───── Source data

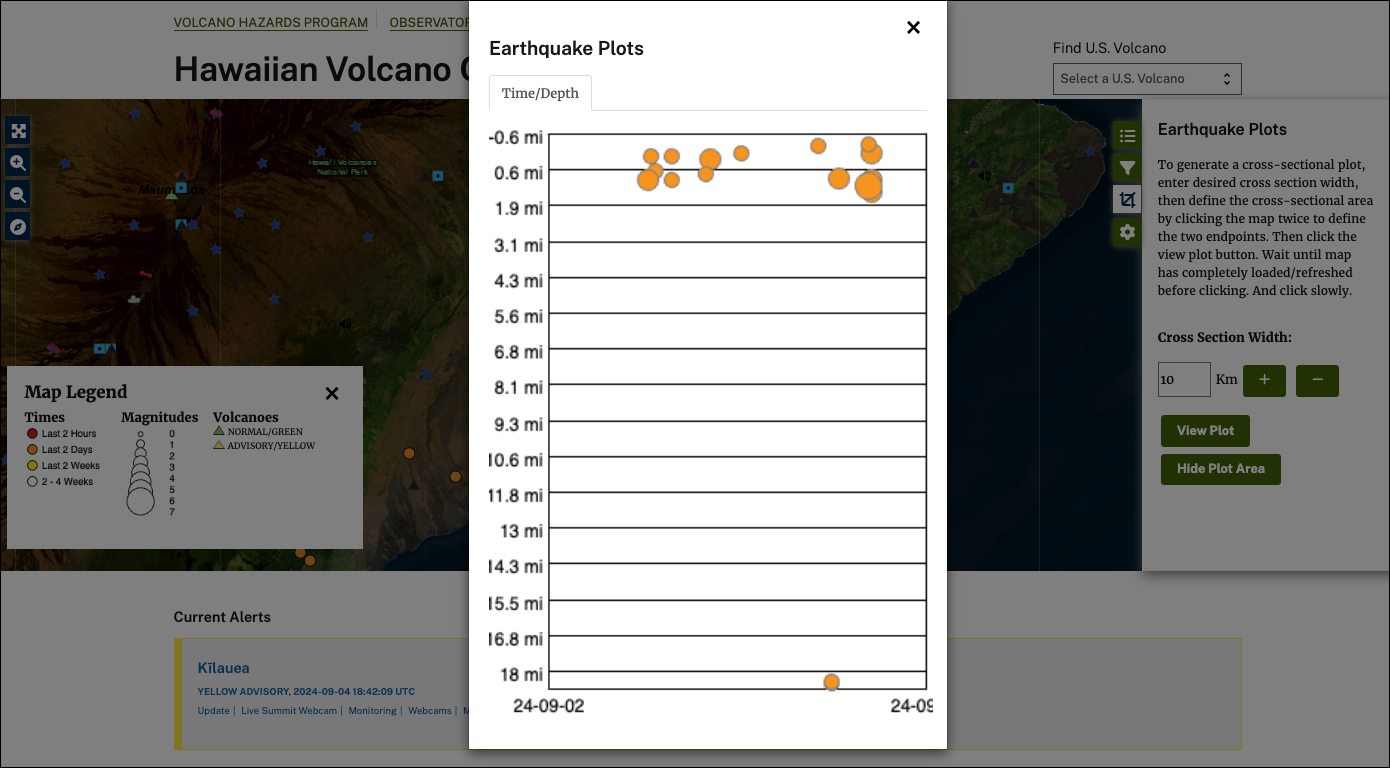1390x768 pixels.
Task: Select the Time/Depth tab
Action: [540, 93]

──────────
───── Source data

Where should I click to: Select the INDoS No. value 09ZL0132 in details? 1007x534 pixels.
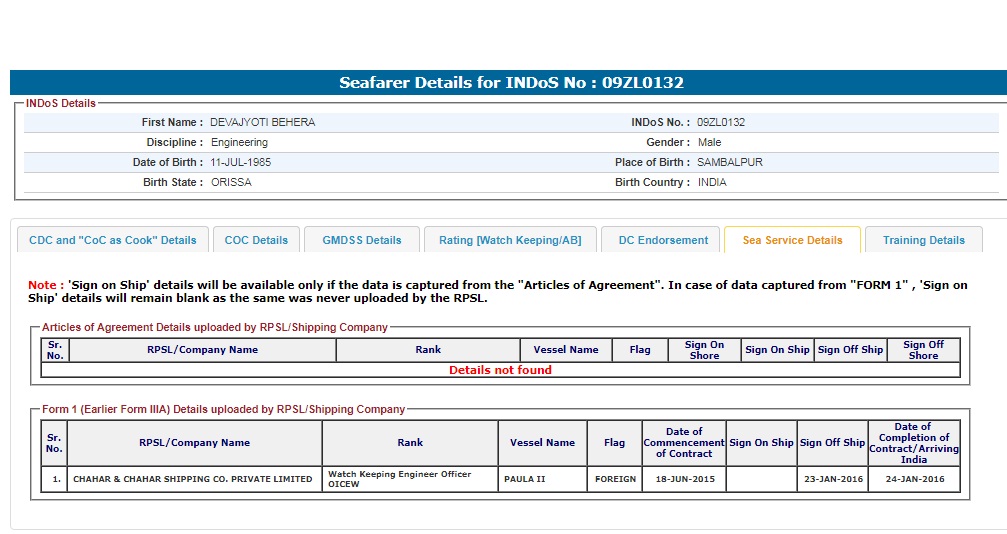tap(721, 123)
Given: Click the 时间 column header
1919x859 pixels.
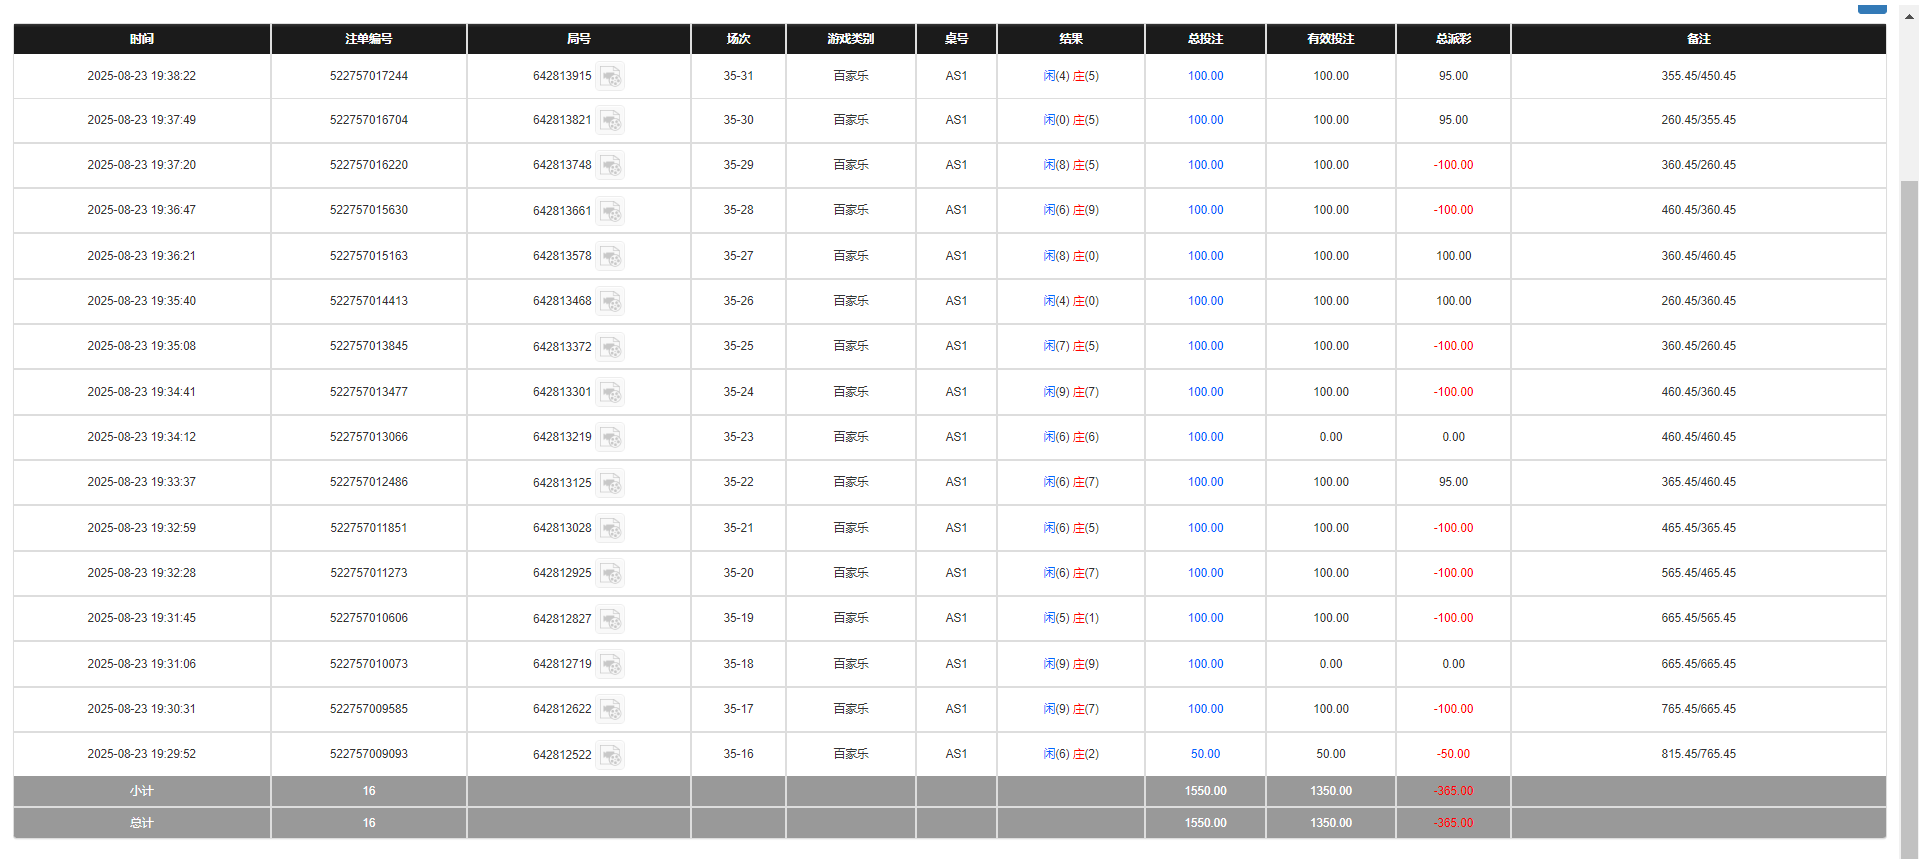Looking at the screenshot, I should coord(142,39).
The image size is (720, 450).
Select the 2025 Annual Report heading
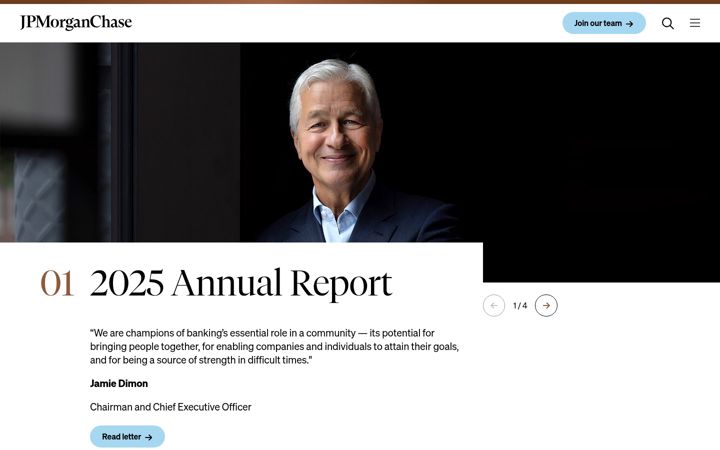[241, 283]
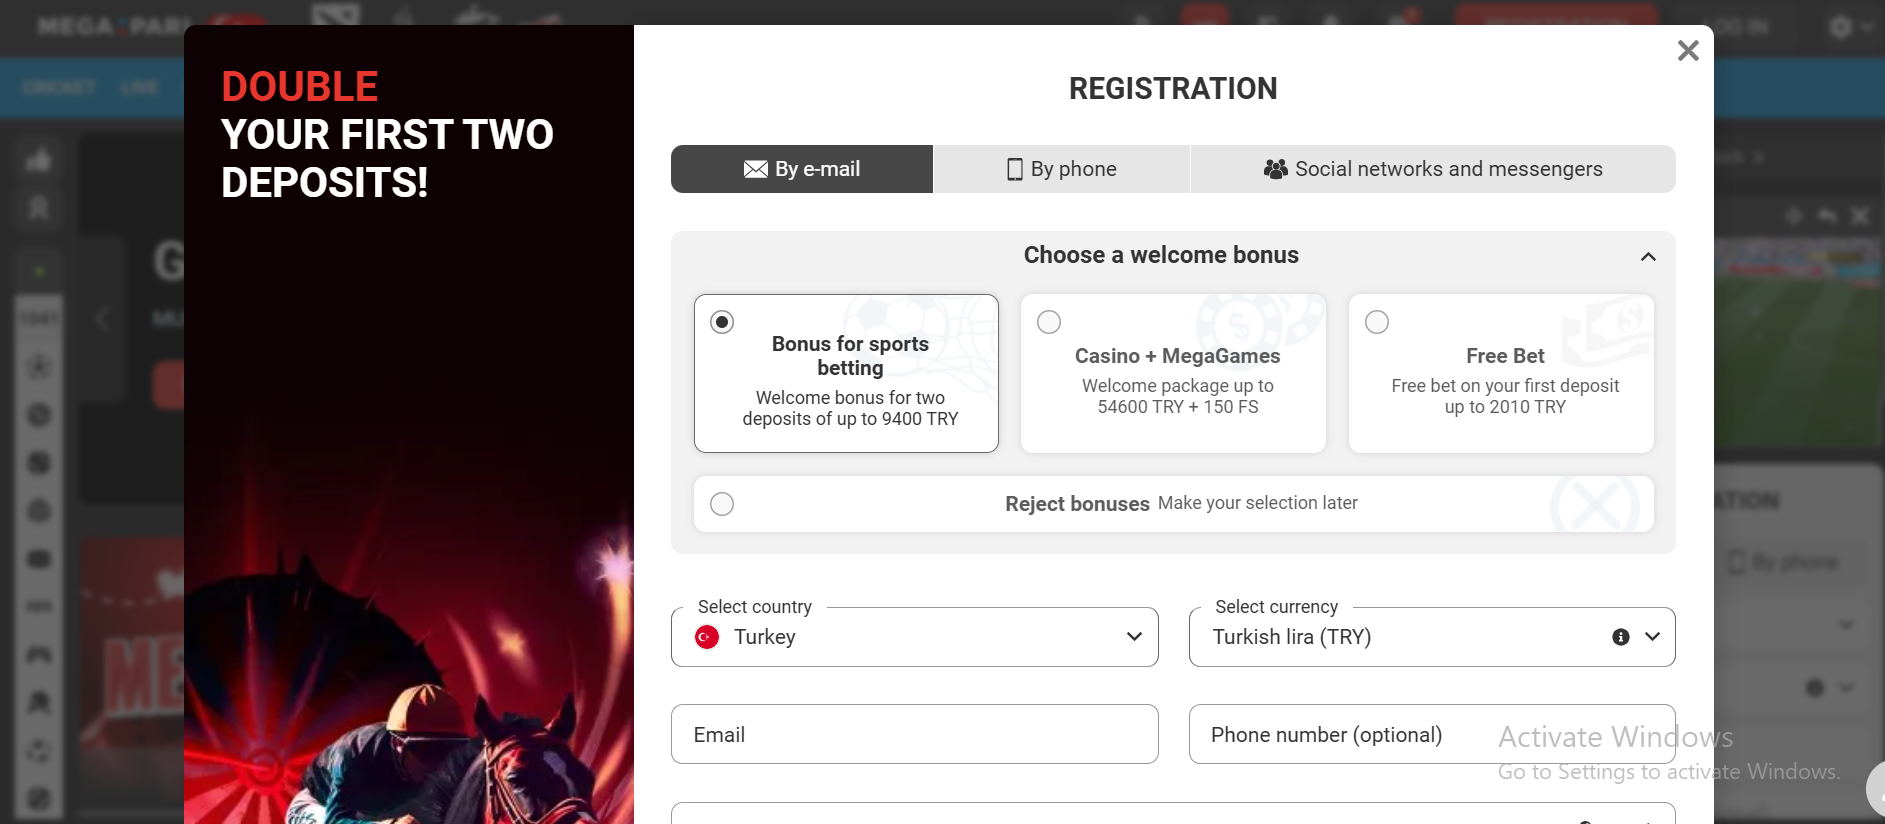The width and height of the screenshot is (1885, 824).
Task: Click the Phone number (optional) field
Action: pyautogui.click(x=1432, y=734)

──────────

> The task
Give again the stretch of lines above from the one with "Where should I" through the one with "The image size is (720, 450).", both ends kept, and copy no pictures.

> Exercise solution
Where should I click to: Select the INDoS No. value 09ZL0132 in details? 1007x534 pixels.
tap(721, 123)
Given: Click the 时间 column header
1919x859 pixels.
Looking at the screenshot, I should coord(142,39).
The image size is (720, 450).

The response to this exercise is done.